Search code examples
c#textsplitedi

Split text file into array using multiple delimiters


I have some 2k files to compare block by block, but these blocks identified differently. What would be the best way to split each file into appropriate blocks list and then compare each block type to the same block type?

Block types:

  • HL*
  • EB*
  • SE*
  • GE*
  • IEA*

Example of the file- I added spaces for better readability, but files have NO spaces.

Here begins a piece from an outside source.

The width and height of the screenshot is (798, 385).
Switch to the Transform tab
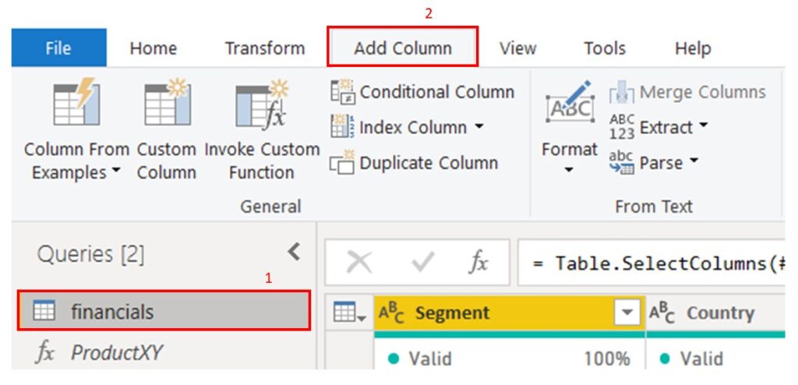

    useless-Text-useless-Text-~
    useless-Text-useless-Text-useless-Text-~

    HL*Block1'HL'text-Block1'HL'text-Block1'HL'text-Block1'HL'text-~
    Block1'HL'text-Block1'HL'text-~

    HL*Block2'HL'text-Block2'HL'text-~
    Block2'HL'text-Block2'HL'text-~

    HL*Block3'HL'text-Block3'HL'text-Block3'HL'text-~
    Block3'HL'text-~

    EB*Block1'EB'Text-Block1'EB'Text-Block1'EB'Text-~
    Block1'EB'Text-Block1'EB'Text-~
    Block1'EB'Text-Block1'EB'Text-~

    EB*Block2'EB'Text-Block2'EB'Text-Block2'EB'Text-~
    Block2'EB'Text-Block2'EB'Text-~
    Block2'EB'Text-Block2'EB'Text-~

    EB*Block3'EB'Text-Block3'EB'Text-Block3'EB'Text-~
    Block3'EB'Text-Block3'EB'Text-~
    Block3'EB'Text-Block3'EB'Text-~

    EB*Block4'EB'Text-Block4'EB'Text-Block4'EB'Text-~
    Block4'EB'Text-Block4'EB'Text-~
    Block4'EB'Text-Block4'EB'Text-~

    EB*Block_N'EB'Text-Block_N'EB'Text-Block_N'EB'Text-~
    Block_N'EB'Text-Block_N'EB'Text-~
    Block_N'EB'Text-Block_N'EB'Text-~

    SE*Block1'SE'Text-Block1'SE'Text-~
    Block1'SE'Text-~

    GE*Block1'GE'Text-~
    IEA*Block1'IEA'Text-~

Solution

  • I ended up parsing text files from the bottom-up and added those sections into Lists

            List<String> listHL_Base = new List<String>();
            List<String> listEB_Base = new List<String>();
            List<String> listSE_Base = new List<String>();
    
            StreamReader streamReader = new StreamReader(baseFile);
            string textBASE = streamReader.ReadToEnd().Trim();
            streamReader.Close();
    
            //we start scanning file from the button to up)           
            string[] textBASE_Step1 = Regex.Split(textBASE, "GE\\*");
            textBASE = textBASE_Step1[0];
    
            string[] textBASE_Step2 = Regex.Split(textBASE, "SE\\*");
            for (int i = 1; i < textBASE_Step2.Length; i++) //creating list with SE values
            {
                listSE_Base.Add(textBASE_Step2[i]);
            }
    
            textBASE = textBASE_Step2[0]; //remainder (beginning) of the file, without GE, or SE. Only  EB's and HL's Left
            string[] textBASE_Step3 = Regex.Split(textBASE, "EB\\*");
            for (int i = 1; i < textBASE_Step3.Length; i++) //creating list with EB values
            {
                listEB_Base.Add(textBASE_Step3[i]);
            }